5. A este respeito também Thomas Bach presidente do Comité Olímpico Internacional (COI), com a sua famigerada Agenda 2020, na linha dos seus antecessores, demonstrou não ter tido a capacidade para apontar os caminhos de futuro para o Movimento Olímpico internacional. E, agora, constrangido por uma crise à escala global que provocou a implosão dos Jogos Olímpicos, anda a correr atrás dos acontecimentos sem ter a certeza de nada e de coisa nenhuma. Quer dizer, foi capturado pelo gigantismo de um evento que deixou de poder ser objecto de qualquer espécie de previsão, planeamento ou controlo minimamente credíveis. E porquê? Porque os dirigentes políticos e desportivos nunca perceberam que na linha do pensamento de Pierre de Coubertin, para além de todos os desportos deverem ser para todos, conforme recordou Vítor Serpa, nos Jogos Olímpicos “o importante não é participar… é ganhar!”. Quer dizer, o Espírito Olímpico deve privilegiar a qualidade e não a quantidade estabelecendo uma relação virtuosa entre os praticantes de base e os de elite que se designa por Nível Desportivo.
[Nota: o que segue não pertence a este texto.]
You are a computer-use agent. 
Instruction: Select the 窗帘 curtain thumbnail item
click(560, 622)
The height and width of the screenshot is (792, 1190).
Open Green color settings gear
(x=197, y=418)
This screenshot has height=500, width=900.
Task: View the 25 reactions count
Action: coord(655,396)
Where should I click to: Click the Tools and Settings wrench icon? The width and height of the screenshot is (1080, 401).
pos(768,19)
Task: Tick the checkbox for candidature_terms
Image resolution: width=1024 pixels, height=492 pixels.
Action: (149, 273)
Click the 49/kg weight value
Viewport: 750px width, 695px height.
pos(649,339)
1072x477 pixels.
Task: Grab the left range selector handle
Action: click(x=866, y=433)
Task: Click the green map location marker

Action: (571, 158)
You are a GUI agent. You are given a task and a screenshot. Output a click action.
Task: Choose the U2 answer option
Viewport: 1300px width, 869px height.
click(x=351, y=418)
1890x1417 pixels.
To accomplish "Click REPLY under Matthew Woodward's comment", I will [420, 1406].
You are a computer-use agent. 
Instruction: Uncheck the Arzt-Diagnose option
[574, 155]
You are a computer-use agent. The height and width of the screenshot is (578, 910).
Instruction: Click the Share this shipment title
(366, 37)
6. Relativamente aos Jogos da XXXII Olimpíada, para além de todos os problemas desportivos, económicos, financeiros, jurídicos e sanitários, segundo uma informação veiculada pela “Inside the Games”, surgiu mais um problema que, certamente, será o maior de todos. Mais de metade (51,7%) dos moradores de Tóquio deseja o cancelamento ou adiamento dos Jogos Olímpicos e Paralímpicos. Ora, como se sabe, um novo adiamento para 2022 é uma hipótese que já foi rejeitada por Thomas Bach. À parte de qualquer teoria da conspiração, esta informação surge assim como que a preparar a opinião pública para o cancelamento dos Jogos da Olimpíada de Tóquio. Porque, quanto mais se protela a decisão definitiva mais problemas vão surgir. Só 15,2% da população apoio a realização dos Jogos à escala tradicional. Mas também há aqueles (31,1%) que defendem a realização em 2021 de uma versão dos Jogos Olímpicos simplificada. O problema é, em cima da hora, saber quem (desportos, eventos e atletas) vai ser simplificado, quer dizer, excluído. A minha recomendação é simples: Tenham em consideração a premissa de Vítor Serpa: Nos Jogos Olímpicos “o importante não é participar… é ganhar!”. Aos Jogos não se vai para participar, quer dizer, para fazer número. Aos Jogos deve-se ir para competir de igual para igual e, se os deuses assim o quiserem, vencer. Para que tal possa acontecer os países devem ter uma política pública verdadeiramente séria em matéria de desporto.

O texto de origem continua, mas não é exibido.